Self-hosted meeting transcription portal. TranscrIA turns long meeting recordings into usable deliverables on your own GPUs: corrected, speaker-attributed transcripts (SRT), structured summaries, quality reports, and meeting-type-aware Word minutes. No cloud, no per-minute API bill, full data sovereignty.
It is built as a service for teams that process real meetings week after week — not as a thin wrapper around a transcription model. A guided, human-in-the-loop workflow, a production GPU queue, and role-based multi-user access are first-class, not afterthoughts.
Interface and documentation are currently French-first — see README français. UI strings and LLM prompts are centralized, so localization is a planned evolution rather than a rewrite.
Building on the 0.2.0 stable line. 0.3.0 adds ingestion of the documents presented in a meeting (PDF / Word / PowerPoint) to ground both the summary and the SRT correction, and hardens the anti-gender-leak guard on participant roles (see the changelog). The transcription pipeline, the human-in-the-loop wizard, the GPU queue and scheduler, exports, multi-user access, and both the single-box and distributed deployments are validated end-to-end (unit and integration suite plus real-GPU runs). The interface is French-first, and reference quality relies on gated models (see Requirements and Known limitations). We prefer to state limits plainly rather than imply the tool does more than it does.
Jump to: What it does · Screenshots · Built for teams · Processing profiles · How it works · Installation · Deployment · Known limitations · Tech stack · Documentation
- A real audio module, not an
ffmpegwrapper. Acoustic preflight (SNR, clipping, bandwidth, risk flags), speech/music/noise scene analysis, a per-window difficulty timeline shown before transcription, optional Demucs source separation, loudness normalization, and Silero VAD — all coordinated with GPU/VRAM management. - Human-in-the-loop where it matters. Detected speakers come with playable audio excerpts, talk time, and an acoustic gender hint; users validate names, participants, and a domain lexicon before the final pass. Known-voice matching is consent-based (signed form, hashed proof, source audio deleted by default).
- LLM arbitration with guardrails. A local OpenAI-compatible LLM produces the structured summary, corrects the SRT using the validated lexicon and context, and a final review pass harmonizes the deliverables — with anti-hallucination cleanup, retry-then-fail-loud semantics, and prompts editable in the admin UI. You can ground the summary further by pasting the meeting invitation and attaching the documents presented (PDF, Word, PowerPoint): their text is extracted to feed the agenda, terminology, and structure to the LLM (images are deferred to future vision support; emails are stripped and the files themselves are never stored).
- A built-in transcript editor made for real proofreading. A full-screen workshop on any finished job: click-to-edit text with audio auto-pause, a zoomable real waveform with draggable segment handles (server-computed peaks, smooth even on 4-hour meetings), split-at-cursor, multi-select actions (merge / reassign / delete), solo-listen per speaker, quality findings as a clickable checklist, and three safety nets — undo/redo, a server-side draft every 5 seconds, and explicit restorable versions.
- Chat with the finished deliverables. On a completed job's results page, discuss the transcript, summary, and quality findings with the local LLM (fast, read-only answers), then apply a change in one click: a corrected term is fixed coherently across every deliverable (summary, SRT, structured data). Each apply snapshots a restorable version, and exports are regenerated at download so they always reflect the latest state.

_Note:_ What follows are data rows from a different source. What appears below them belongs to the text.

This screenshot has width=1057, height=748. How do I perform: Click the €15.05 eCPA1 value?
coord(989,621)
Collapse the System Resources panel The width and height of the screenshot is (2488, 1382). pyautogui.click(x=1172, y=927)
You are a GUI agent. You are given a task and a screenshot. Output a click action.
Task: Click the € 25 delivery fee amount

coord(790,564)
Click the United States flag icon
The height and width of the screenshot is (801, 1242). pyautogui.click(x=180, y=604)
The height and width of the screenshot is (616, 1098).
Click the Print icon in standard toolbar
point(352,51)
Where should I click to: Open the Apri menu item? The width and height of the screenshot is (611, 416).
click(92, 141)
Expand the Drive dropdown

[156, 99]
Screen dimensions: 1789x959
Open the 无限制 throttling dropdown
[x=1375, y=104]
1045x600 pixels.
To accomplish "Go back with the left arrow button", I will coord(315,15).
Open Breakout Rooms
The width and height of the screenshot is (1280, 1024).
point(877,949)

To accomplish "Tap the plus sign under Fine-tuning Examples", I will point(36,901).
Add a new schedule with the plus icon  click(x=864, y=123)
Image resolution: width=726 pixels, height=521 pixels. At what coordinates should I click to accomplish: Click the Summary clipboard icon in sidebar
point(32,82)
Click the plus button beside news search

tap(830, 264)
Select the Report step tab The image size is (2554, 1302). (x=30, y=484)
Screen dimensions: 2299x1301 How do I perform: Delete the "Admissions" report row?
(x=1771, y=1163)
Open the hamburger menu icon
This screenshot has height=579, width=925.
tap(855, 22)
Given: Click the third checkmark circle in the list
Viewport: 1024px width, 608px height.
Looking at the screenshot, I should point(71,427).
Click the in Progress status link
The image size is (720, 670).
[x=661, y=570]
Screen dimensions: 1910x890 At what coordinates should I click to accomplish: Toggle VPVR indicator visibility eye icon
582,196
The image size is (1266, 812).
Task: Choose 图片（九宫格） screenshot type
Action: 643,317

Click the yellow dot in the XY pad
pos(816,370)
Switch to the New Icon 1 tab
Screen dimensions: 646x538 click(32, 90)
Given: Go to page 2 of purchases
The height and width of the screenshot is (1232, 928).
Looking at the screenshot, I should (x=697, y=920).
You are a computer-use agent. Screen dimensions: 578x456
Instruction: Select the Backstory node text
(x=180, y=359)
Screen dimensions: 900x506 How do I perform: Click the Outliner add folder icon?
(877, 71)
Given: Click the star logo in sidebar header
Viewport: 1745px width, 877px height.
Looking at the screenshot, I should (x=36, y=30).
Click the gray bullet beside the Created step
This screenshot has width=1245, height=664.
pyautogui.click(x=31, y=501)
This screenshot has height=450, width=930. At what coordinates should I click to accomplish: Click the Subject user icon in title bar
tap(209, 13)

- Production-grade orchestration. A persistent GPU job queue (priorities, anti-starvation aging, pause/resume, scheduled starts), VRAM-aware admission per remaining pipeline phase, calendar-based GPU scheduling, a resumable pipeline (a re-queued job never redoes finished work), and machine-calibrated time estimates that learn from your own past runs. "Waiting for VRAM" is a first-class, admin-alerted state, not a silent failure.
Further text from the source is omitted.